So it’s with open arms that we should receive new music via these less than perfect channels. If it comes packaged with brands and visuals, it’s better than not having arrived at all. Another way that new or challenging music can gain mainstream exposure is through film. This seems like a lot cooler, more credible way for an artist to be heard by a new audience but it’s a double edged sword. Film music comes bundled with a fixed association that is much stronger than a simple advertisement. Film is a powerful medium. Moving images and sound tell us stories and engage us in meaningful ways. So when music gets heard for the first time in a film, chances are that those associations will stick around.

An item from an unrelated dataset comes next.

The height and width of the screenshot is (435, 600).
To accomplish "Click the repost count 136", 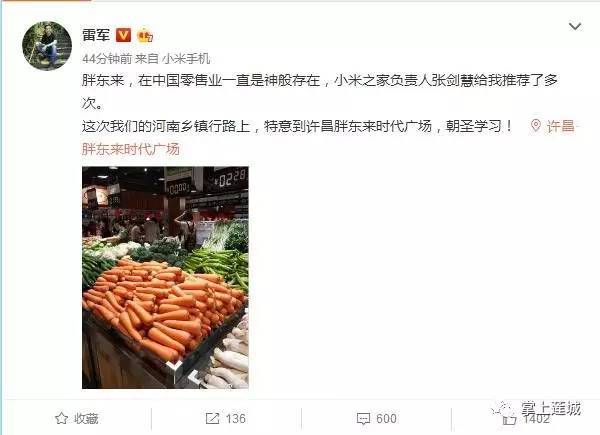I will (235, 419).
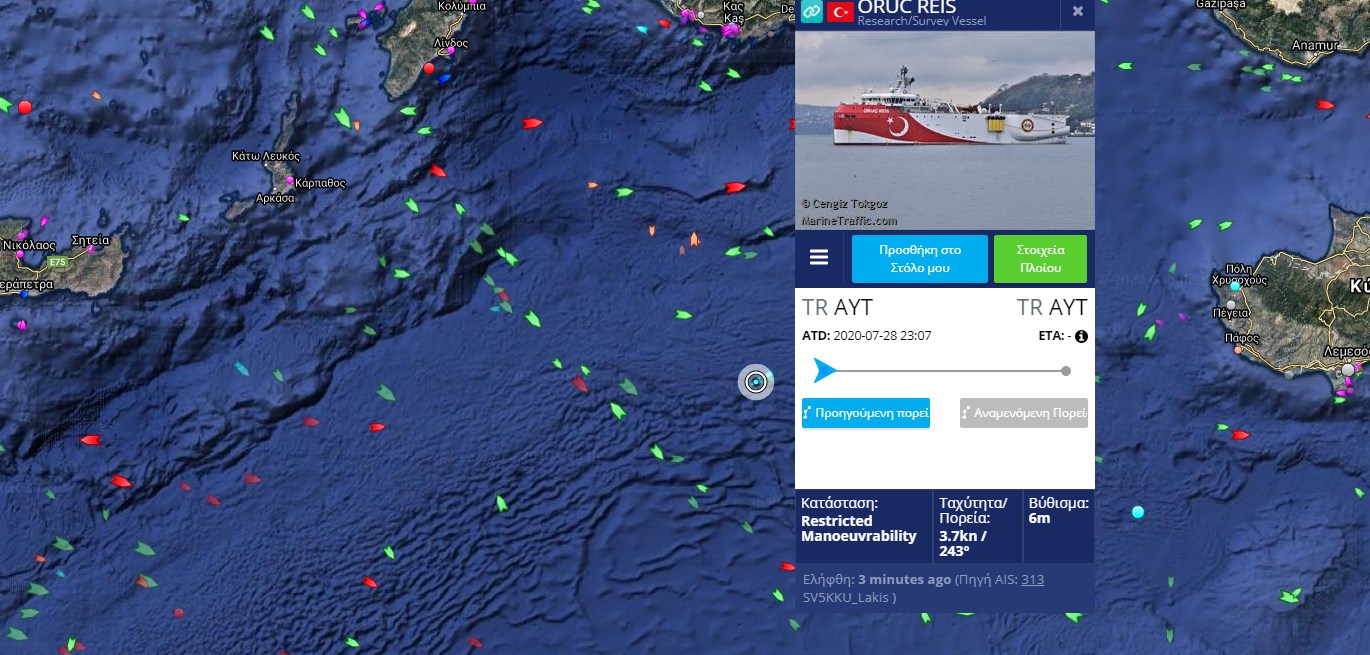The width and height of the screenshot is (1370, 655).
Task: Open AIS source link 313
Action: click(x=1033, y=579)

Do you think Bill Conti’s Rocky theme tune will ever exist outside of the context of that film? In fact the association is so strong it has become part of the sonic vernacular. Quoting that song connotes the overcoming of adversity, struggle and triumph and Sylvester Stallone’s unforgettable turn as the fated Rocky Balboa. The same can be said for any piece of music, purpose written or not, that’s been used in a clever cinematic context. Wagner’s Flight of the Valkyries will for some, always be linked to Apocalypse Now.

So is it always a more desirable opportunity for new or challenging music to be delivered to the mainstream through film? Consider the work of Gyorgy Ligeti. A peer with the giants of modern music, Stockhausen and Koenig, Ligeti’s music while perhaps more accessible still wouldn’t have reached the mainstream consciousness if it had not appeared in Stanley Kubrick’s 2001: A Space Odyssey. A fan of Ligetti, Kubrick also used the Romanian composer’s music for The Shining and Eyes Wide Shut, which contributed considerably to the indelible tension and curious unease of Kubrick’s work.

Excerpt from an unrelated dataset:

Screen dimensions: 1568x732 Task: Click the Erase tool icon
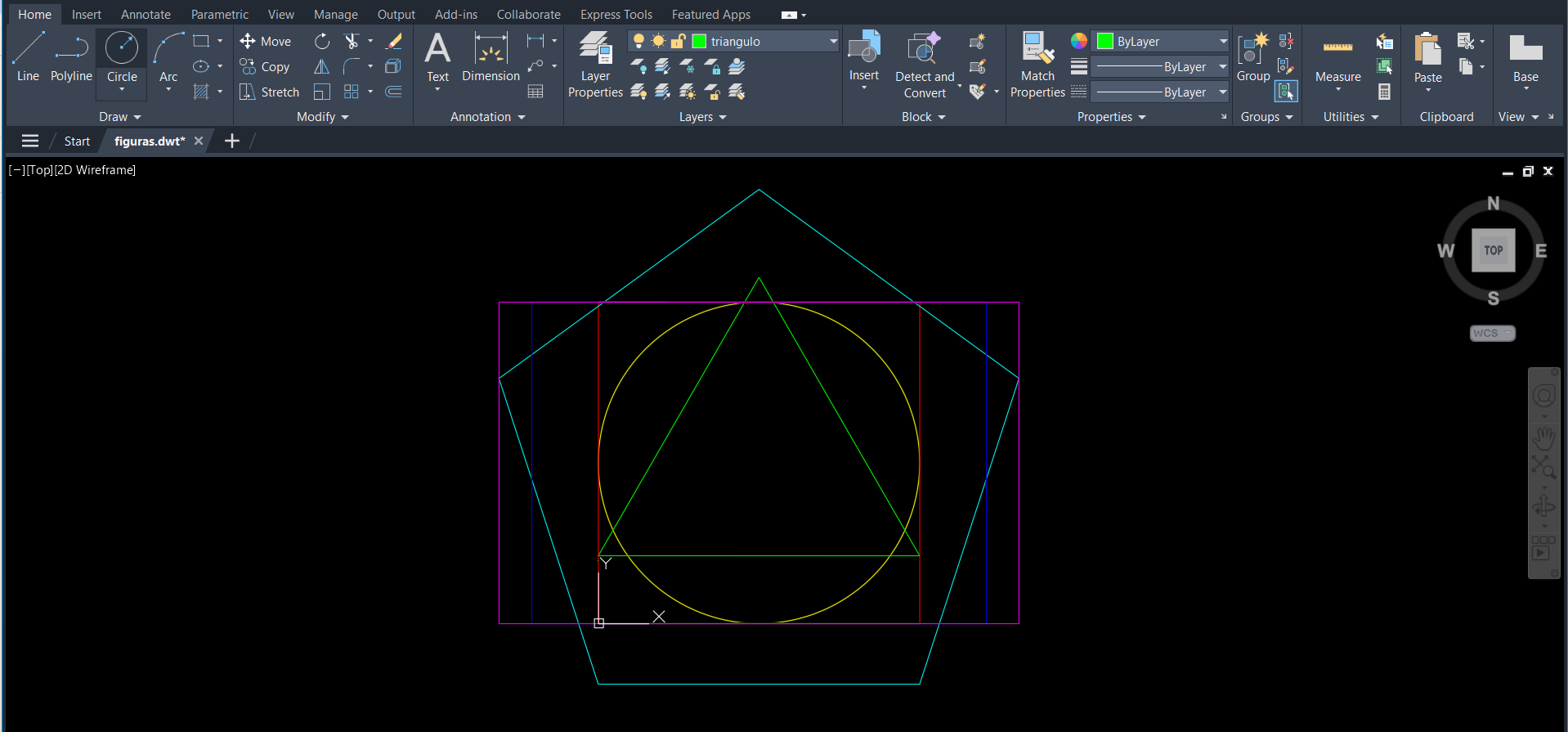coord(394,42)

Krzysztof Penderecki’s Polymorphia has been used in several films including The Shining, The Exorcist, Wild at Heart and Fearless. French composer Erik Satie was part of the early avant garde movement and his music has no doubt reached many willing listeners through film. Both The Gymnopédies and the Gnossienne pieces have appeared in many films. Stravinsky made music that shocked and appalled the public in his day, but now they form part of our mainstream film culture. Firebirds has been used in Shirley Valentine, Crush, Jade, Short Cuts and Fantasia. Even Webern got a look in, his Five Pieces for Orchestra, Op. 10 was used in The Exorcist.

It’s up to you if you can look past first impressions. Whether you’ve seen it in an ad or at the cinema, if the music moves you, chances are it will stir your interest enough to look further into the artist and their music and that is never a bad thing. Why struggle to swim upstream when you can go mainstream?